TUCSON, Ariz. (University of Arizona PR) — Scientists thought asteroid Bennu’s surface would be like a sandy beach, abundant in fine sand and pebbles, which would have been perfect for collecting samples. Past telescope observations from Earth’s orbit had suggested the presence of large swaths of fine-grain material called fine regolith that’s smaller than a few centimeters.
But when the spacecraft of NASA’s University of Arizona-led OSIRIS-REx asteroid sample return mission arrived at Bennu in late 2018, the mission team saw a surface covered in boulders. The mysterious lack of fine regolith became even more surprising when mission scientists observed evidence of processes capable of grinding boulders into fine regolith.

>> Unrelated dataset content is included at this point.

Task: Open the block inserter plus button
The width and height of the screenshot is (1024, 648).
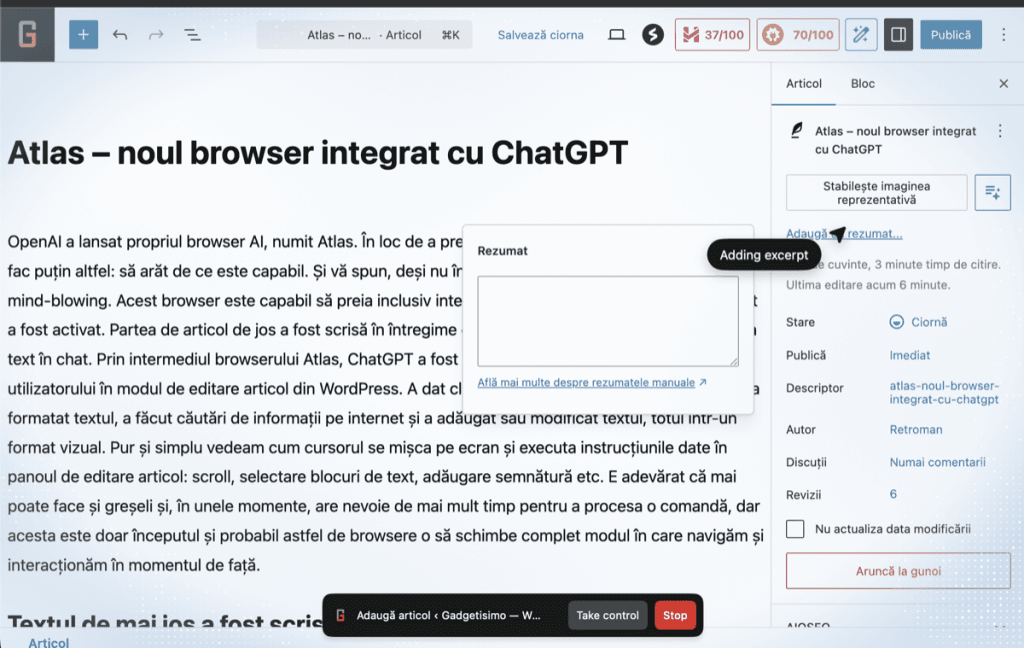Action: pyautogui.click(x=83, y=35)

New research, published in Nature and led by mission team member Saverio Cambioni, used machine learning and surface temperature data to solve the mystery. Cambioni was a graduate student at the UArizona Lunar and Planetary Laboratory when the research was conducted and is now a postdoctoral distinguished fellow in the Department of Earth, Atmospheric and Planetary Sciences at the Massachusetts Institute of Technology. He and his colleagues ultimately found that Bennu’s highly porous rocks are responsible for the surface’s surprising lack of fine regolith.

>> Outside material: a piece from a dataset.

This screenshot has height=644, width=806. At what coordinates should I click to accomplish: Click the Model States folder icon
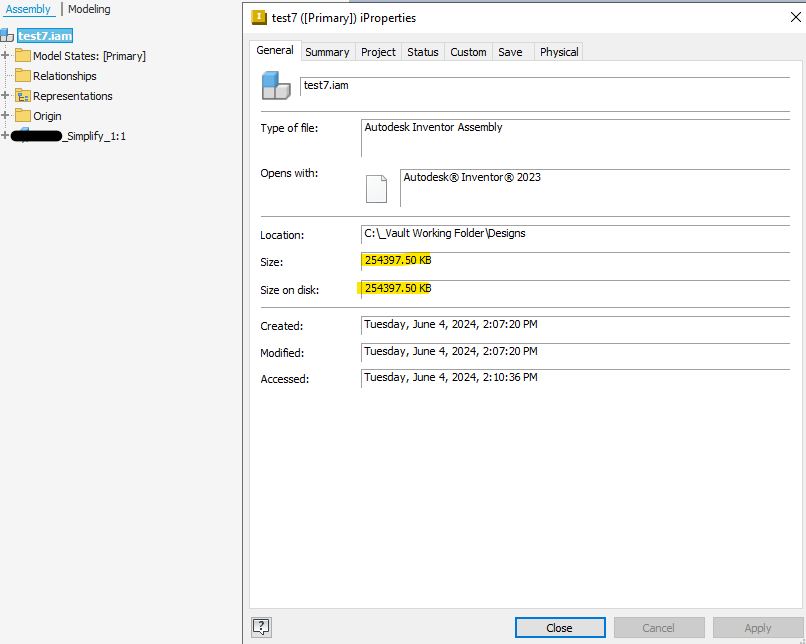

“The ‘REx’ in OSIRIS-REx stands for Regolith Explorer, so mapping and characterizing the surface of the asteroid was a main goal,” said study co-author and OSIRIS-REx principal investigator Dante Lauretta, a Regents Professor of Planetary Sciences at the University of Arizona. “The spacecraft collected very high-resolution data for Bennu’s entire surface, which was down to 3 millimeters per pixel at some locations. Beyond scientific interest, the lack of fine regolith became a challenge for the mission itself, because the spacecraft was designed to collect such material.”
To collect a sample to return to Earth, the OSIRIS-REx spacecraft was built to navigate within an area on Bennu roughly the size of a 100-space parking lot. However, because of numerous boulders, the safe sampling site was reduced to roughly the size of five parking spaces. The spacecraft successfully made contact with Bennu to collect sample material in October 2020.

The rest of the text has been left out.